Venezuela's Impending Clash

I suggested that maybe the Venezuelan government would simply hold the referendum one day after the deadline to require a new election. Turns out that might literally be true.

National Elections Council President Tibisay Lucena said Tuesday that critics of the socialist administration will likely be authorized in late October to try to collect signatures from 20 percent of voters needed to force a recall. 
Elections officials would then have 90 days to confirm the signatures and schedule any vote. That means the vote might happen in January or February.

Naturally, the government is so very sorry about the delay.
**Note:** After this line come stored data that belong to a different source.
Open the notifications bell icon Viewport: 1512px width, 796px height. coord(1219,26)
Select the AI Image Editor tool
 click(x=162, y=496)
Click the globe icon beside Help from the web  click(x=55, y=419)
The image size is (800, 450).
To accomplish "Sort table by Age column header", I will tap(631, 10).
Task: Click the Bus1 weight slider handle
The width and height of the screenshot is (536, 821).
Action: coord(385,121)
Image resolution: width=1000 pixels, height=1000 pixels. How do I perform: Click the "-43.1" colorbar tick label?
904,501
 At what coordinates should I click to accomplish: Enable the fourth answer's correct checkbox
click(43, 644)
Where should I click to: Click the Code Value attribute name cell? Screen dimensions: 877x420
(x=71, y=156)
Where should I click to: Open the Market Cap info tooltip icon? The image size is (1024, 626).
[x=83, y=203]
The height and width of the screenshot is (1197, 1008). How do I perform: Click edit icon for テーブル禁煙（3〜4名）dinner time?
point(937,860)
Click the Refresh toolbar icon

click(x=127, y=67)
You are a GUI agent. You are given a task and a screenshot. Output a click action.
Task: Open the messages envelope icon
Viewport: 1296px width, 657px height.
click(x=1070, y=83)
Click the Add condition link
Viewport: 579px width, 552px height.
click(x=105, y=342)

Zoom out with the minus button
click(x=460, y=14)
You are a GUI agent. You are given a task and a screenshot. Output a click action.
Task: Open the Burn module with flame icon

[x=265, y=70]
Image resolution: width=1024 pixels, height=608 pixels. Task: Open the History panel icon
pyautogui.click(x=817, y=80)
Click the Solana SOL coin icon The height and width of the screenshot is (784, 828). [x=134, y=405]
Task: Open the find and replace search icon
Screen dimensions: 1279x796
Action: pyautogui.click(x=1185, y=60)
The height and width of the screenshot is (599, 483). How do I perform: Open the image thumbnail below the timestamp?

Meanwhile, the opposition is calling for a protest on September 1. All the frustrations will come out, from the empty shelves to the refusal to hold a referendum in a timely manner, and the increasingly militarized government will have to deal with it. It will be a miracle if it remains peaceful.

This is really a problem as the police face protestors. As David Smilde noted, Nicolás Maduro is surrounding himself with military officers:

The logic of cultivating a loyal core among security officials extends beyond those who are on some sort of US blacklist. The recent designation of Defense Minister Gen. Vladimir Padrino López as the head of the “Grand Supply Mission” that will take control of Venezuela’s entire food supply system, effectively makes him and the military direct stake holders in the government’s weakest flank: food scarcities. If there is mass social unrest because of shortages, it will not be aimed at a government who then needs to hope the military defends it, it will be aimed at the military itself.

Protests like these, then, may be seen as existential threats. Military officers now control both the police (through the Minister of the Interior) and food distribution.